He Fenglin (何豐林 (何丰林, Hé Fènglín, Ho Feng-lin); courtesy name Maoru (茂如); 1873–1935) was a Chinese general and warlord. He belonged to the Anhui clique and the Fengtian clique, and later served as the Minister of War of the Republic of China.

== Biography ==

Born in Pingyin, Shandong, He Fenglin graduated the Beiyang Military Academy (北洋武備學堂), then entered the New Army (新建陸軍). Later he was promoted to be 15th regimental commander of the 8th Brigade, the 4th Division (第4鎮第8協第15標標統).
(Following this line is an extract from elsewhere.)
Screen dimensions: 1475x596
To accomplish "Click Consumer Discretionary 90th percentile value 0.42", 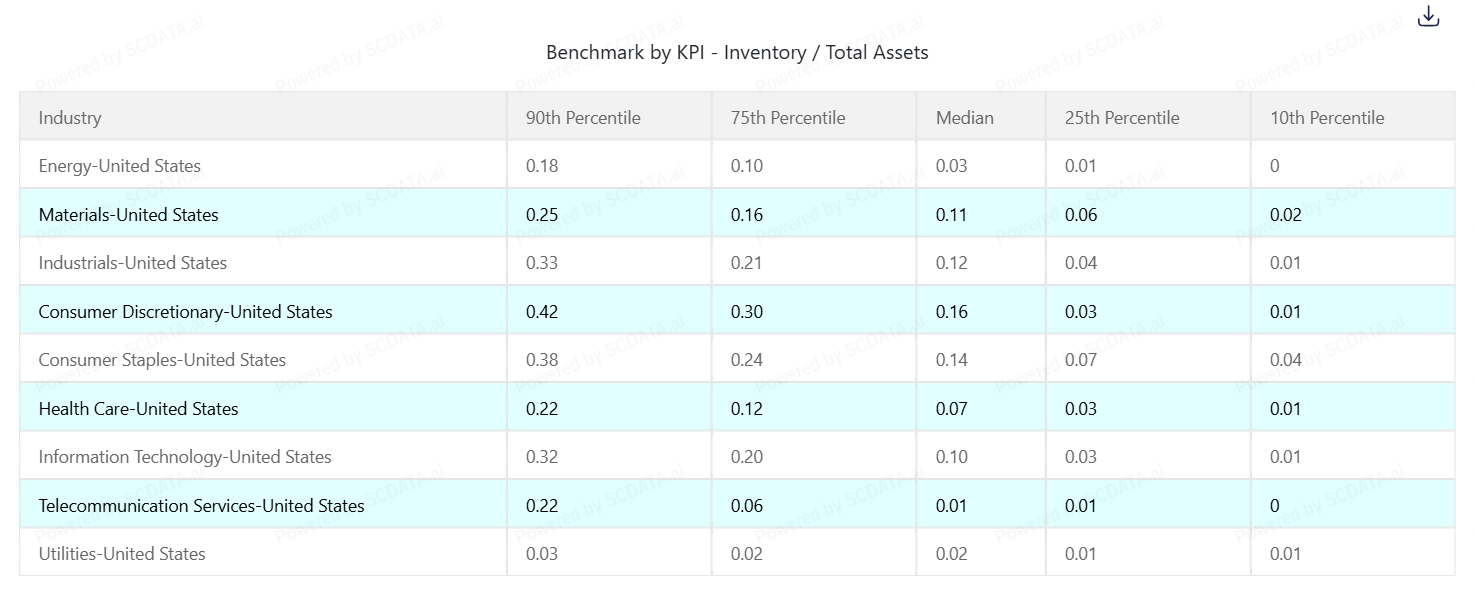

In May 1912 He Fenglin was promoted to be Commander of the 8th Brigade of the 4th Division. In next year he was transferred to Commander of the 7th Brigade of the 4th Division. When Yuan Shikai ascended to the throne in 1915, He Fenglin was awarded the title third-class Baron.

After the death of Yuan Shikai in 1916, He Fenglin belonged to the Anhui clique, commanded by Lu Yongxiang. In January 1917, He became Military Commissioner of the Ningtai (Ningbo and Taizhou), Zhejiang (浙江省寧臺鎮守使). In 1920, he was appointed acting Defense Commissioner of Shanghai (淞滬護軍使) and Commander of the 6th Mixed Brigade. In 1924, on the First Jiangsu-Zhejiang War (江浙戰爭), he participated as Commander of the 1st Army of the Shanghai United Army (浙滬聯軍第1軍司令). During the war, Lu was defeated by Qi Xieyuan (齊燮元) and Sun Chuanfang, so He also withdrew and escaped to Tianjin.

Later, he participated in the Fengtian clique. When Zhang Zuolin became Generalissimo, in June 1927, He Fenglin was catapulted to Minister of War, and also held the position of Supreme Commander of the Model Army Corps of the Anguojun (安國軍). In April 1927, he was appointed Presiding Judge of the Military Tribunal, and passed a death sentence (by hanging) on Li Dazhao, the founder of the Chinese Communist Party.

After the collapse of the Beijing Government in June of the next year, He Fenglin resigned from his posts and escaped to the Northeast. In 1931 he was appointed Chief of the Councilor of the Commander‐in‐Chief's Office, Northeast Border Defence Army (東北邊防軍司令長官首席參議).

He Fenglin died in 1935. In 1936, he was posthumously promoted to lieutenant general (陸軍中將銜).

== Footnotes ==
- "Pingyin Town" - "Introduction about People" (《平阴镇》 - 《人物简介》) The Website of the Information about Shandong Province (《山东省情网》)(The Website of the Office of the Shandong Local History (山东省地方史志办公室))
- Lai Xinxia (来新夏) (etc.) (2000). "The History of Beiyang Warlords (北洋军阀史)"
- Xu Youchun (徐友春) (main ed.) (2007). "Unabridged Biographical Dictionary of the Republic, Revised and Enlarged Version (民国人物大辞典 增订版)"
- Liu Shoulin (刘寿林) (etc.ed.) (1995). "The Chronological Table of the Republic's Officer (民国职官年表)"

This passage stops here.